DATA FOR THIS TASK:
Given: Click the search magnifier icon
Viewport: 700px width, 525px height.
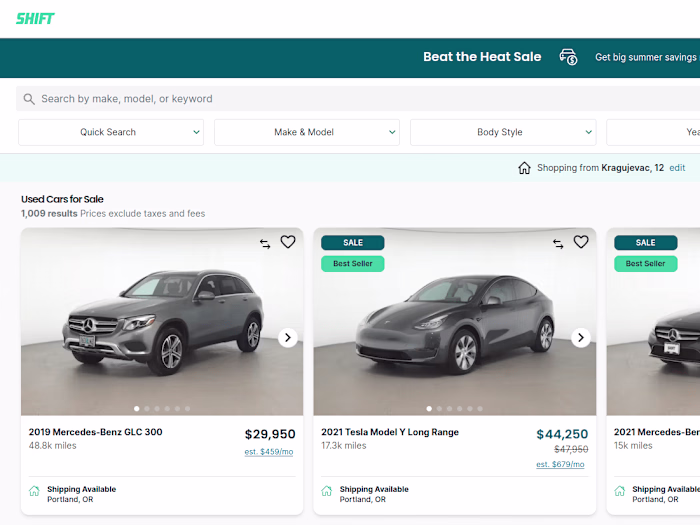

* * *

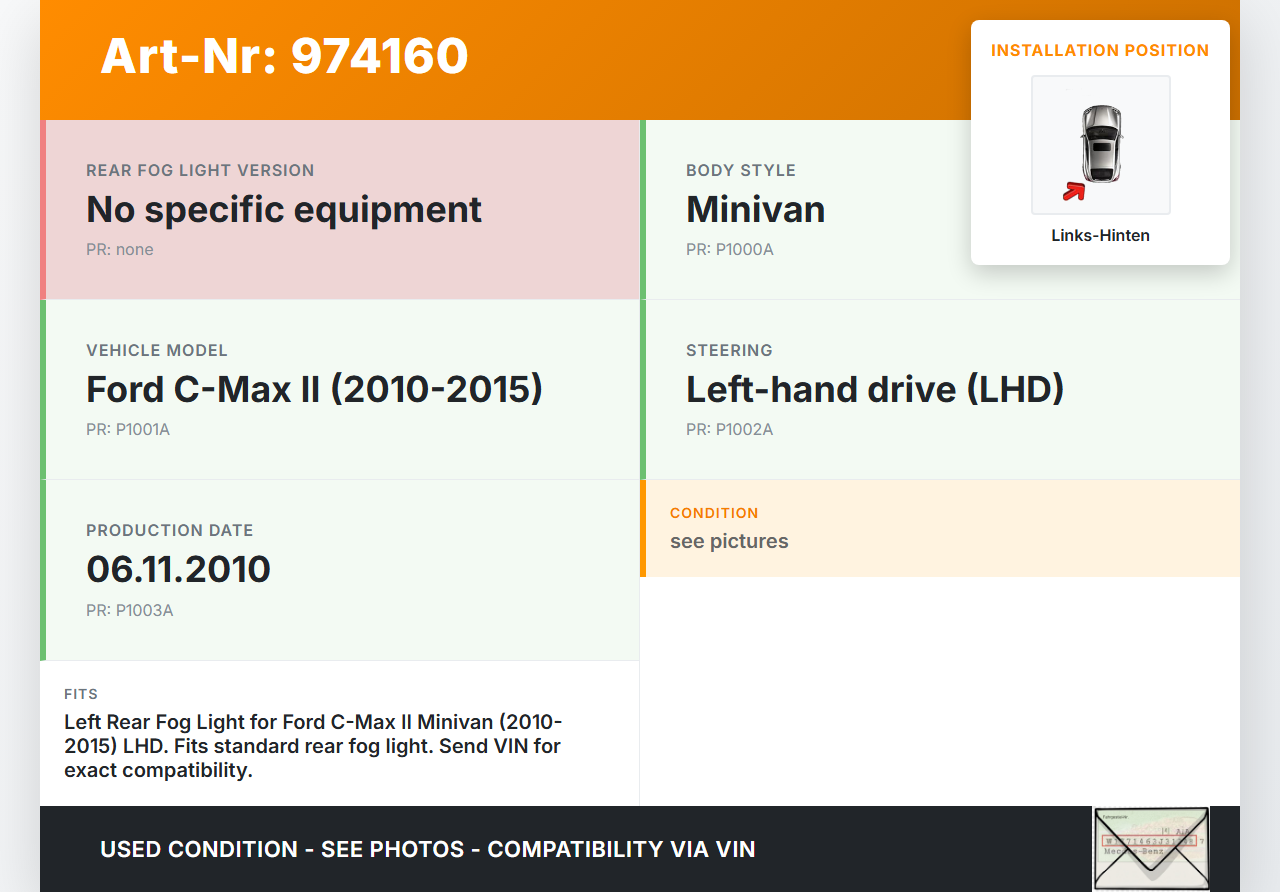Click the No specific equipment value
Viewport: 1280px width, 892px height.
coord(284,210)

* * *

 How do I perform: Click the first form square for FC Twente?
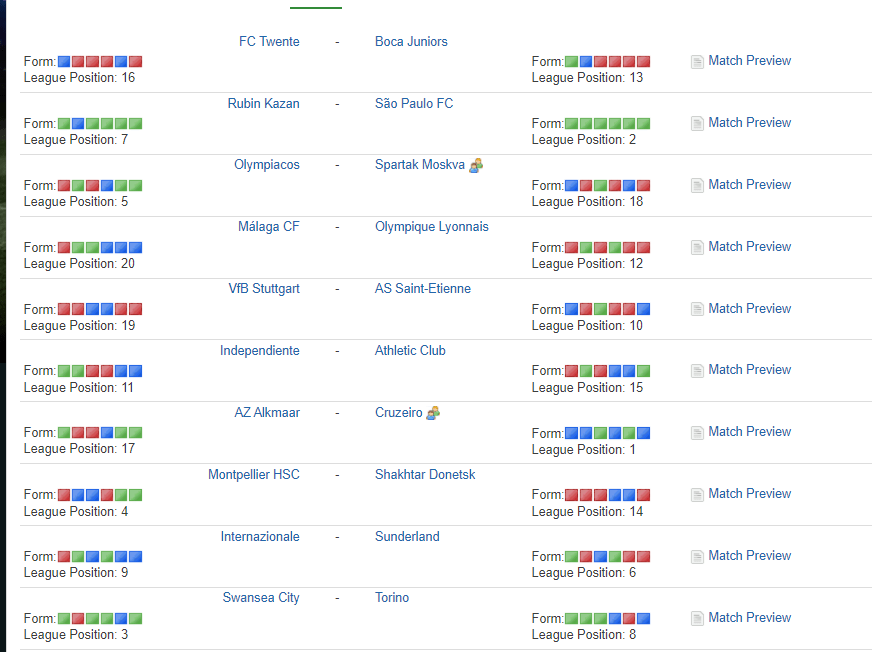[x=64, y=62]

WHAT TO PRODUCE: Out of the material above, output word for word the line with "Given: Click the search magnifier icon", the line with "Viewport: 700px width, 525px height.", and all lines between them, with nothing else.

EXERCISE OUTPUT:
Given: Click the search magnifier icon
Viewport: 700px width, 525px height.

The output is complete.